Dr. Jim Busch got bragging rights Tuesday as the first person in the world to have a 10- gigabit-per-second residential Internet connection installed in his home.
At least, that's what EPB announced Friday, exactly one week after the Chattanooga utility announced it would amp up the speed of its single-gig Internet service to 10 gigs for residents willing to shell out $299 a month.
Busch, a radiologist and entrepreneur who has an 1800s-era home in Battery Place, a downtown Chattanooga neighborhood overlooking the Tennessee River, was the first to bite.
"When I heard about the 10- gig thing, I thought, 'I definitely want to try that,'" he said.
Busch needs it for work. He's president of Diagnostic Radiology Consultants and frequently needs to download and upload massive diagnostic image files while he's at home.
"Radiology is a 24/7 business," said Busch.
The superfast connection will make it even faster than his former one-gigabit EPB connection to perform such tasks as look at a CT scan of a patient who comes into an emergency room in the middle of the night to see if they've got appendicitis.
The 10-gig connection also will give more bandwidth at home for Busch's wife, who's online for her fashion design business, and the couple's three children, who download videos and communicate with friends via video calls.
"Today's kids, they don't watch TV as much, they stream everything," said Busch, who said the family's online activities sometimes strain EPB's one-gig Internet.

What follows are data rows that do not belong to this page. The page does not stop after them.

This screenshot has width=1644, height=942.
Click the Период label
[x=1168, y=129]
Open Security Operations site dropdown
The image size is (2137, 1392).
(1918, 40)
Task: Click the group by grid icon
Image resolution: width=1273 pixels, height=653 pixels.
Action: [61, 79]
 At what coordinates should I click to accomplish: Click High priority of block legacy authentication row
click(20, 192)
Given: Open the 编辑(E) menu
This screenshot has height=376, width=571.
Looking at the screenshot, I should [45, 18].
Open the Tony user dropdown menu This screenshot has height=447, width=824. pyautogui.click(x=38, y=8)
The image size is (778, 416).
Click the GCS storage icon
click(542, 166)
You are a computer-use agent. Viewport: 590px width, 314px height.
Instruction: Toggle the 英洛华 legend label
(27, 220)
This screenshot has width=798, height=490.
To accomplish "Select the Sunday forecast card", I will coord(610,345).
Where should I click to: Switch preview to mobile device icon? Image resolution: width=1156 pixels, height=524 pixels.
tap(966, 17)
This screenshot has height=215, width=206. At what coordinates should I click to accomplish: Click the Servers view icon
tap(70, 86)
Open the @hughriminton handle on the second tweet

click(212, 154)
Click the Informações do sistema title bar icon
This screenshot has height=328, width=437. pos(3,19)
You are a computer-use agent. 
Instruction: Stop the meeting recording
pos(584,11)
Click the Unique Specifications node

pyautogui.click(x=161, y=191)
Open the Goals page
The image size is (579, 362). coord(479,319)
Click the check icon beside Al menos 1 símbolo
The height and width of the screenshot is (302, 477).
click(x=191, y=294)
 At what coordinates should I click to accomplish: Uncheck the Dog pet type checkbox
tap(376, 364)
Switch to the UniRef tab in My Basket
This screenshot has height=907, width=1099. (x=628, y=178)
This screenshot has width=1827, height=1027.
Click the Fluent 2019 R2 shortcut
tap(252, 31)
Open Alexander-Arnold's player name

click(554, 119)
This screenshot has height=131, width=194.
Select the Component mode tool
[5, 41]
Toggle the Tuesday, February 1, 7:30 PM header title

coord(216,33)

EPB's 10 Gig service is now available for access by every home and business in EPB's 600-square-mile service area, EPB said in a statement. The residential 10 gig service costs $299 a month with free installation, no contracts, and no cancellation fees, EPB says.
EPB charges more for businesses that use the Internet more frequently, however. Small businesses can obtain the 10-gig service from EPB for $1,500 a month. The biggest professional business users will pay $9,000 a month for the 10-gig service.
Like the "arms race" between the United States and U.S.S.R., Internet providers are in a sort of "gig race."
For example, Comcast Corp. in May offered broadband speeds of two gigabits per second in Chattanooga and other cities. This "Gigabit Pro" was offered initially in Chattanooga for $159 a month, or just over half the usual $299 price.
Comcast spokeswoman Sara Jo Walker declined to say Friday how many Chattanoogans had signed up for Gigabit Pro.
"As a general company policy, we do not reveal subscriber numbers or customer information, but I can tell you that the customer response has been very strong," Walker said via email.
Harold DePriest, EPB's president and CEO, said in a statement that Busch is the kind of customer who makes EPB proud to push the limits of network technology.
"EPB launched Chattanooga's community-wide fiber optic network to serve as a platform for innovation," DePriest said. "We can't wait to see how Dr. Busch and other enterprising individuals are going to use our new 10- gig service to push the boundaries in ventures ranging from healthcare and 3-D printing to film production and software development."